### Direction
In the extract below, why does God say he will harden the hearts of the Egyptians at the sea? Answer in one to three sentences.

### Extract to read
.....

It begins as follows:

The Israelites were exceedingly fruitful; they multiplied greatly, increased in numbers and became so numerous that the land was filled with them.

Egypt worked the Israelites quite ruthlessly, making their lives bitter with harsh labor in brick and mortar and with all kinds of work in the fields.

The Israelites groaned in their slavery and cried out, and their cry for help because of their slavery went up to God. God heard their groaning and he remembered his covenant with Abraham, with Isaac and with Jacob. So God looked on the Israelites and was concerned about them.

God said to Moses, I am Jahveh. I appeared to Abraham, to Isaac and to Jacob as El Shaddai, but by my name Jahveh I did not make myself fully known to them. I also established my covenant with them to give them the land of Canaan, where they resided as foreigners. Moreover, I have heard the groaning of the Israelites, whom the Egyptians are enslaving, and I have remembered my covenant.

Therefore, say to the Israelites: I am Jahveh, and I will bring you out from under the yoke of the Egyptians. I will free you from being slaves to them, and I will redeem you with an outstretched arm and with mighty acts of judgment. I will take you as my own people, and I will be your God. Then you will know that I am Yahweh your God, who brought you out from under the yoke of the Egyptians. And I will bring you to the land I swore with uplifted hand to give to Abraham, to Isaac and to Jacob. I will give it to you as a possession. I am Jahveh.

After this, the P Source substantially follows the content of the E Source (although it omits several plagues and changes others) until we come to the exodus. Here the P Source writer add a few more geographical details. In addition, Moses’ song, found in the J Source, has been taken one more step, with the intensity of the miraculous salvation at the Sea of Reeds becoming substantially increased:

Jahveh said to Moses, “Raise your staff and stretch ou your hand over the sea to divide the water so that the Israelites can go through the sea on dry ground. I will harden the hearts of the Egyptians so that they will go in after them. And I will gain glory through Pharaoh and all his army, through his chariots and his horsemen. The Egyptians will know that I am Jahveh when I gain glory through Pharaoh, his chariots and his horsemen.

Then Moses stretched out his hand over the sea, The waters were divided, and the Israelites went through the sea on dry ground, with a wall of water on their right and on their left.

.....

### Supplied information
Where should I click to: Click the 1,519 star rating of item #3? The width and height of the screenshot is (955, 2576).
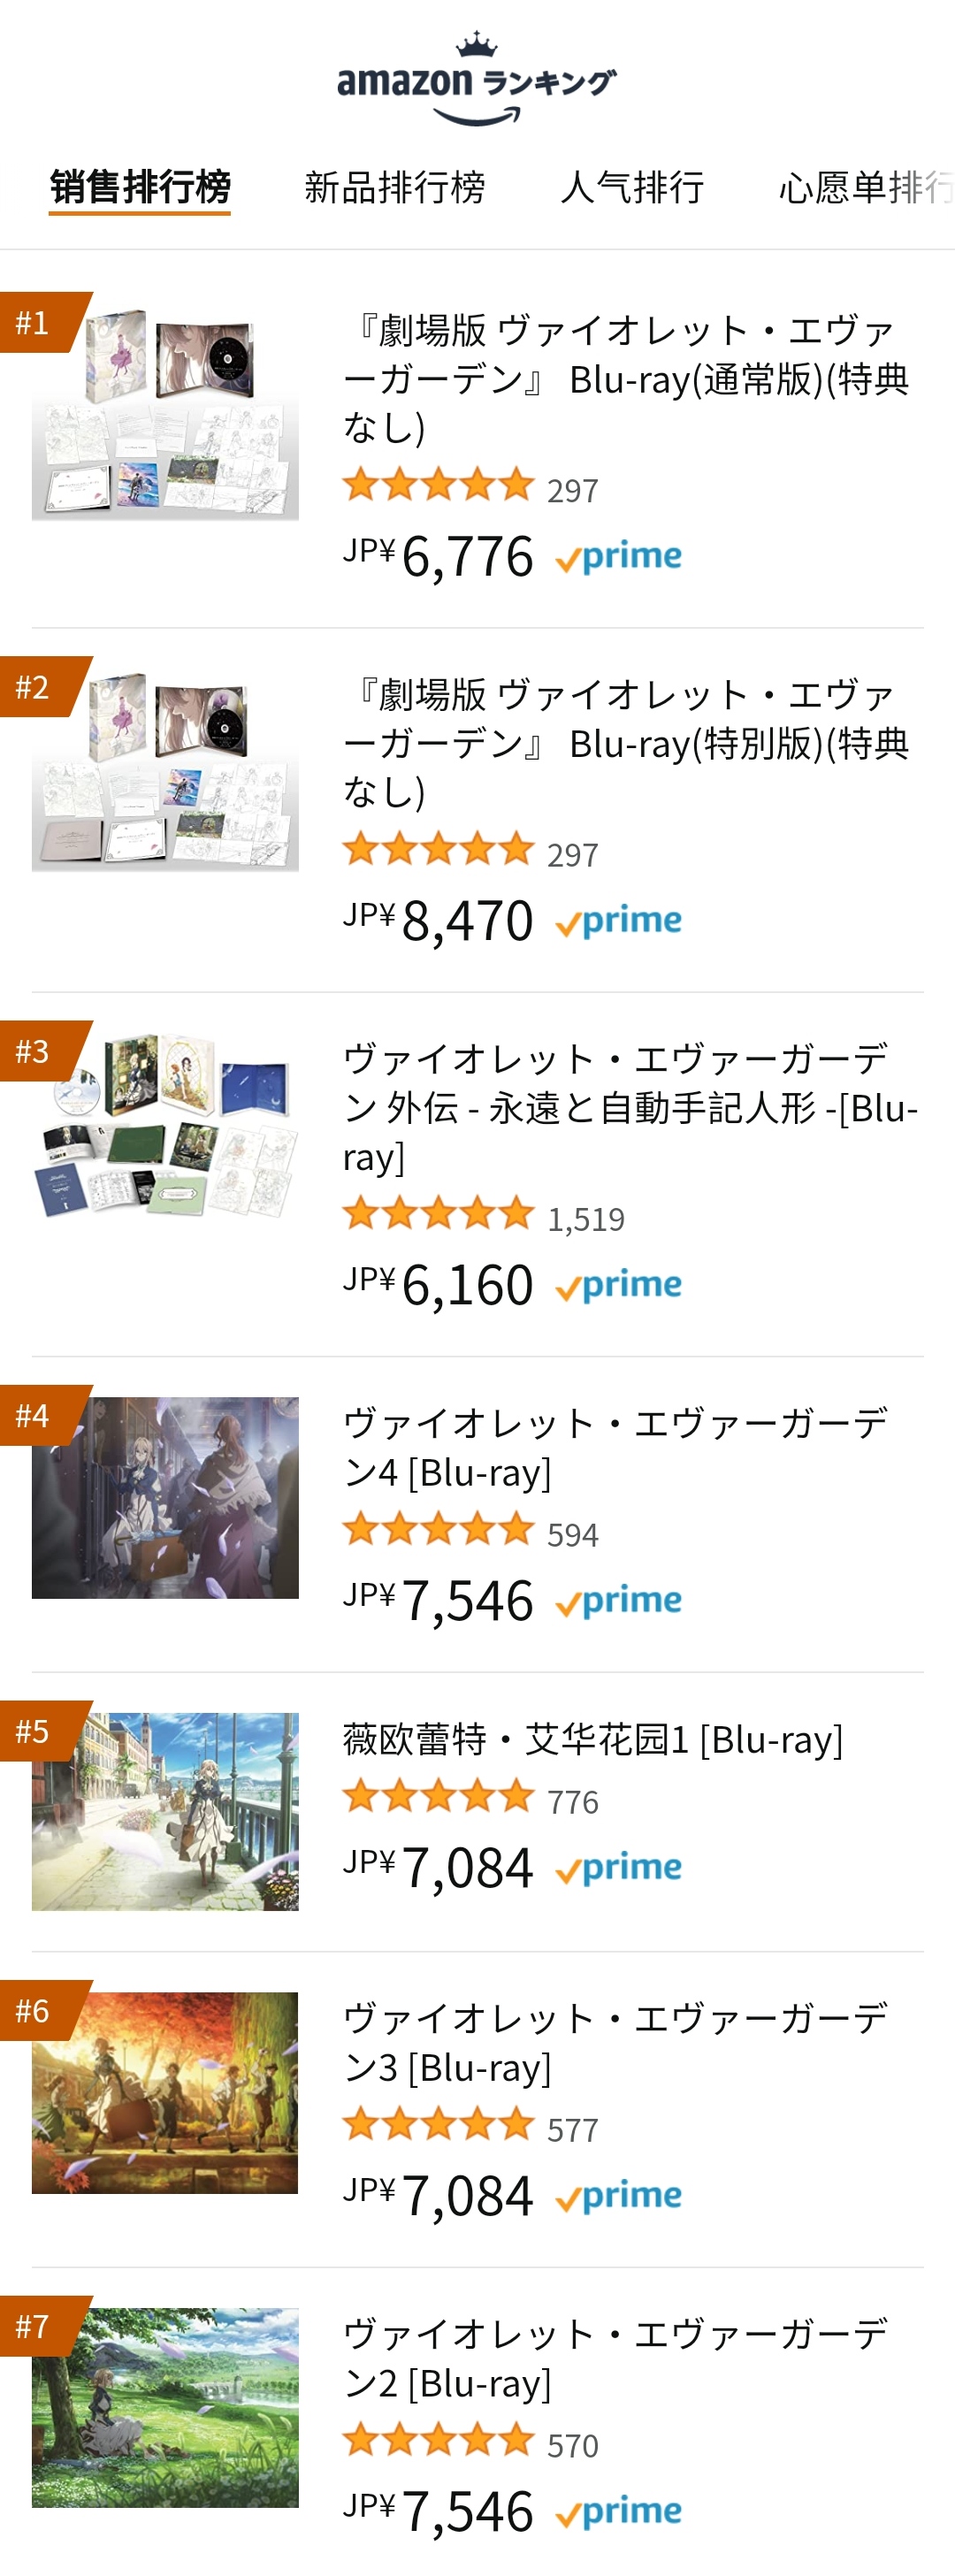(484, 1216)
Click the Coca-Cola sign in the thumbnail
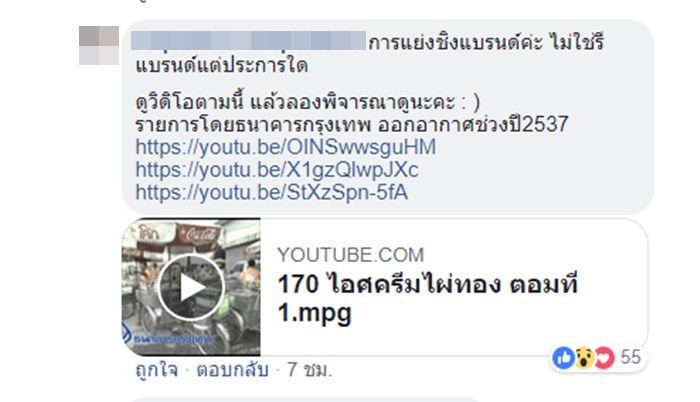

.....

### The solution
God says he will harden their hearts so that the Egyptians will go into the sea after the Israelites. Through this, he will gain glory through Pharaoh and all his army, chariots and horsemen. The Egyptians will then know that he is Jahveh.